Aim:
Can you echo the rows from the line containing "This screenshot has height=448, width=372." through the line containing "will (308, 105).", inclusive?

Provided information:
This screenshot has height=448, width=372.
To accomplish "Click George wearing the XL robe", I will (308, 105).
---
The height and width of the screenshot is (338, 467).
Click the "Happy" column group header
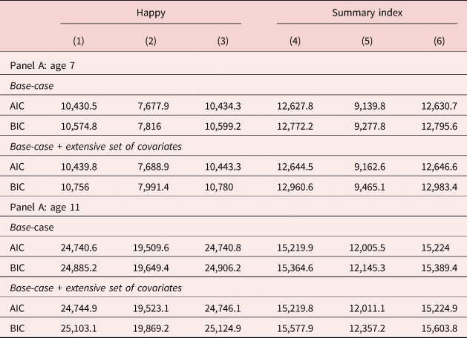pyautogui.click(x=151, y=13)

Reply to the task:
This screenshot has height=448, width=372.
To accomplish "Click George wearing the XL robe", I will (308, 105).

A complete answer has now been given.